Mathlib.Algebra.Order.Group.Defs

OrderedAddCommGroup structure

(α : Type u) extends AddCommGroup α, PartialOrder α

Full source

/-- An ordered additive commutative group is an additive commutative group
with a partial order in which addition is strictly monotone. -/
@[deprecated "Use `[AddCommGroup α] [PartialOrder α] [IsOrderedAddMonoid α]` instead."
  (since := "2025-04-10")]
structure OrderedAddCommGroup (α : Type u) extends AddCommGroup α, PartialOrder α where
  /-- Addition is monotone in an ordered additive commutative group. -/
  protected add_le_add_left : ∀ a b : α, a ≤ b → ∀ c : α, c + a ≤ c + b

Ordered additive commutative group

Informal description

An ordered additive commutative group is an additive commutative group $(α, +, 0, -)$ equipped with a partial order $\leq$ such that addition is strictly monotone in both arguments: for any $a, b, c \in α$, if $a \leq b$ then $a + c \leq b + c$ and $c + a \leq c + b$.

OrderedCommGroup structure

(α : Type u) extends CommGroup α, PartialOrder α

Full source

/-- An ordered commutative group is a commutative group
with a partial order in which multiplication is strictly monotone. -/
@[to_additive,
  deprecated "Use `[CommGroup α] [PartialOrder α] [IsOrderedMonoid α]` instead."
  (since := "2025-04-10")]
structure OrderedCommGroup (α : Type u) extends CommGroup α, PartialOrder α where
  /-- Multiplication is monotone in an ordered commutative group. -/
  protected mul_le_mul_left : ∀ a b : α, a ≤ b → ∀ c : α, c * a ≤ c * b

Ordered commutative group

Informal description

An ordered commutative group is a commutative group $(G, \cdot, 1, \leq)$ equipped with a partial order $\leq$ such that multiplication is strictly monotone in both arguments: for all $x, y, z \in G$, if $x \leq y$ then $x \cdot z \leq y \cdot z$ and $z \cdot x \leq z \cdot y$.

IsOrderedMonoid.toIsOrderedCancelMonoid instance

[CommGroup α] [PartialOrder α] [IsOrderedMonoid α] : IsOrderedCancelMonoid α

Full source

@[to_additive IsOrderedAddMonoid.toIsOrderedCancelAddMonoid]
instance (priority := 100) IsOrderedMonoid.toIsOrderedCancelMonoid
    [CommGroup α] [PartialOrder α] [IsOrderedMonoid α] : IsOrderedCancelMonoid α where
  le_of_mul_le_mul_left a b c bc := by simpa using mul_le_mul_left' bc a⁻¹
  le_of_mul_le_mul_right a b c bc := by simpa using mul_le_mul_left' bc a⁻¹

Ordered Commutative Groups are Ordered Cancellative Monoids

Informal description

Every ordered commutative group $\alpha$ with a partial order that is compatible with multiplication is also an ordered cancellative monoid.

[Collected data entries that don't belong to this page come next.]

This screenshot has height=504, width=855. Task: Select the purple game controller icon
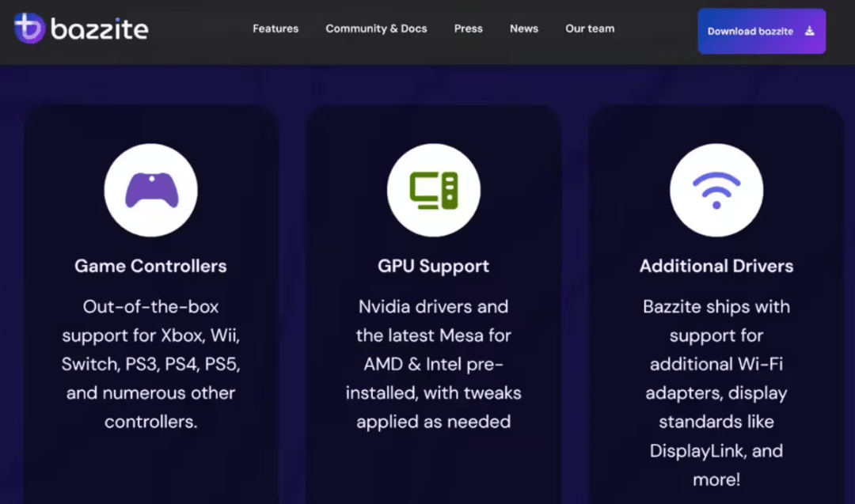[x=150, y=190]
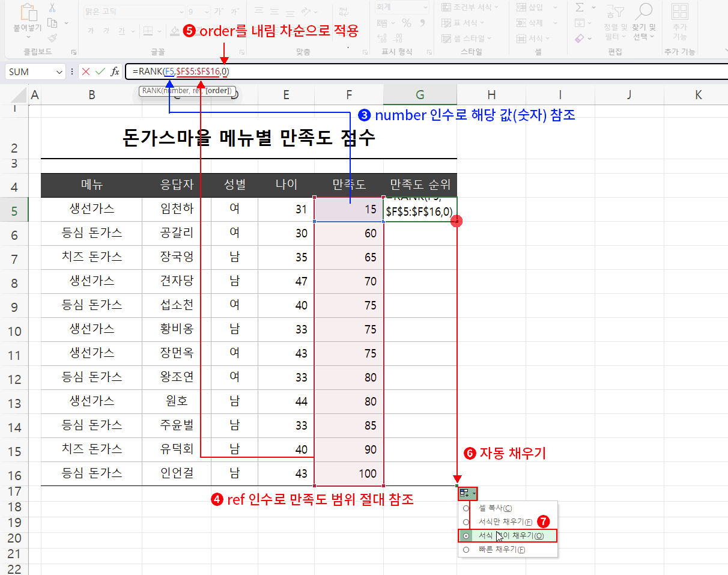This screenshot has width=728, height=575.
Task: Click the 추가 기능 button
Action: (x=680, y=21)
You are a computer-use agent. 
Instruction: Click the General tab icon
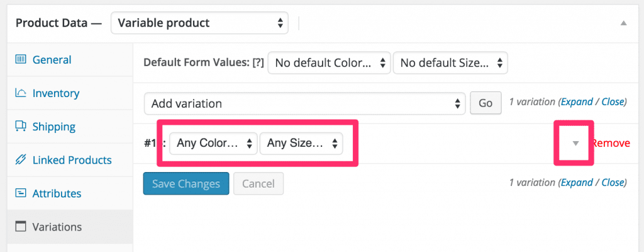pyautogui.click(x=21, y=60)
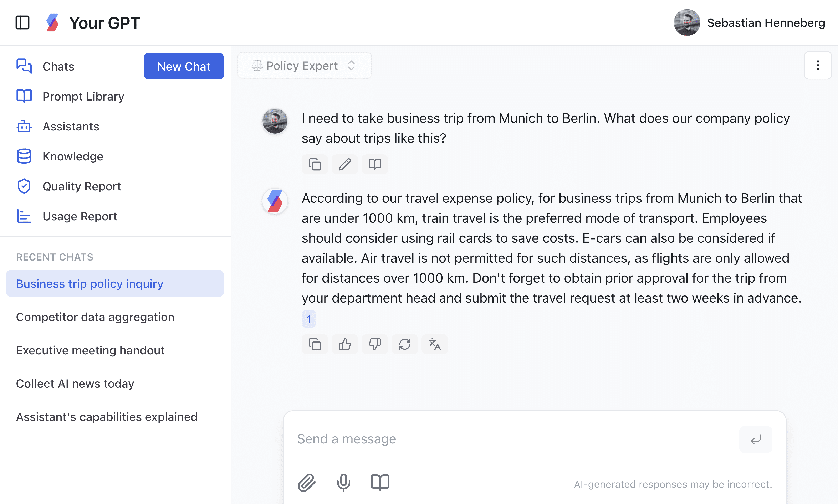Toggle the sidebar panel icon
Screen dimensions: 838x504
pyautogui.click(x=22, y=23)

LinearOrderedAddCommGroup structure

(α : Type u) extends OrderedAddCommGroup α, LinearOrder α

Full source

/-- A linearly ordered additive commutative group is an
additive commutative group with a linear order in which
addition is monotone. -/
@[deprecated "Use `[AddCommGroup α] [LinearOrder α] [IsOrderedAddMonoid α]` instead."
  (since := "2025-04-10")]
structure LinearOrderedAddCommGroup (α : Type u) extends OrderedAddCommGroup α, LinearOrder α

Linearly ordered additive commutative group

Informal description

A linearly ordered additive commutative group is an additive commutative group $\alpha$ equipped with a linear order such that addition is monotone with respect to the order. That is, for any $a, b, c \in \alpha$, if $a \leq b$ then $a + c \leq b + c$.

LinearOrderedCommGroup structure

(α : Type u) extends OrderedCommGroup α, LinearOrder α

Full source

/-- A linearly ordered commutative group is a
commutative group with a linear order in which
multiplication is monotone. -/
@[to_additive,
  deprecated "Use `[CommGroup α] [LinearOrder α] [IsOrderedMonoid α]` instead."
  (since := "2025-04-10")]
structure LinearOrderedCommGroup (α : Type u) extends OrderedCommGroup α, LinearOrder α

Linearly Ordered Commutative Group

Informal description

A linearly ordered commutative group is a commutative group equipped with a linear order such that the group operation is monotone with respect to the order. In other words, for any elements $a, b, c$ in the group, if $a < b$, then $c \cdot a < c \cdot b$.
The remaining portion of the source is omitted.